ログイン

蟻の女王アリシア&蜂の女王セシリア

「組むしかあるまいの」 「貴様、ふざけているのか?」 セシリアは静かな怒りを滲ませた。 「永きに渡り交わるのことのなかった 我らで共闘しようと?」 「我が国だけではいずれ滅びよう。 そして、それはそちらも同じ事。 ならば、決まっておろう?」 アリシアは扇を閉じた。 大地を埋め尽くす蟻の軍勢。 空を覆う蜂の群れ。 かつて二つの王国は、長きにわたり争っていた。 両軍は幾度も衝突し、決着はつかなかった。 だがある日、異変が起きる。 巣が焼かれ、兵が蹂躙される。 それは互いの仕業ではない。 ――外敵。 その力で、大地も空も、無差別に侵す存在。 セシリアは手を強く握る。 「………我らとて分かっている。 しかし、そう易々と受け入れられることではない。」 拒否とも取れる言葉を受け、 アリシアは蜂の女王を真っ直ぐに見つめた。 「いや、受けてもらう。 ここで手を取らぬなら、 次に会う時は――互いの亡骸の上じゃ。」 「それにな」 アリシアは続ける。 「妾の胎の限界が近いのじゃ。 あれだけ急激に産んだからの、 一度休ませねばなるまいよ。
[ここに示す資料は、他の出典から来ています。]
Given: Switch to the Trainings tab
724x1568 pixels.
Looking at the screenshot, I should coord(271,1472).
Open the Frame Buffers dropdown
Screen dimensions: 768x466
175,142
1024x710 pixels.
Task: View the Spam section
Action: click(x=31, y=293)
」 仇敵を相手に自身の手の内を明かす。 それは紛れもない、女王の覚悟だった。 セシリアは目を閉じる。 そして―― 戦場が変わる。 地上では蟻兵が壁となり、 空から蜂兵が毒の雨を降らせる。 大地と空が一つになった。 「励むのじゃぞ」 「隊列を乱すな!」 二つの声が響く。 かつて敵だった軍勢は、今や一つの意思として動いていた。 こうして生まれたのが、 女王同盟である。 今日の戦は終わった。 大地には蟻の隊列が整然と並び、 空には蜂の群れが円を描いて巡回している。 完全なる制圧。 完璧な秩序。 その中心で―― アリシアは優雅に腰掛け、紅茶を口にしていた。 「ふむ……今日もよく働いたのう」 その声音は、まるで昼下がりの談話のように穏やかだ。 対してセシリアは、立ったまま戦果を確認している。 「負傷兵、想定内。資源損耗、軽微。次の進軍も可能か。」 「忙しないのう」 「当然だ。戦は終わっても統治は続く」 アリシアはくすりと笑う。 「わらわの兵は、今は休ませておる」 「蜂は休まない」 即答だった。 「常に空を監視し、異変を見逃さぬ。それが我らだ」 しばしの沈黙。 風が、二人の間を通り抜ける。 やがてアリシアは扇を軽く開いた。 「……だからこそ、か」 「何だと?」 「空は鋭く、大地は揺るがぬ」 紅茶を一口。 「噛み合うのじゃな、わらわ達は」 セシリアは一瞬だけ言葉を止め、視線を上げた。 そして、短く言う。 「合理的なだけだ」 蟻は守りを固め、蜂は空を巡る。 互いに欠ければ成立しない、完全な陣形。 未だ刃を収めたに過ぎない蜂の女王を前に、 蟻の女王がまた一口、紅茶に口をつけた。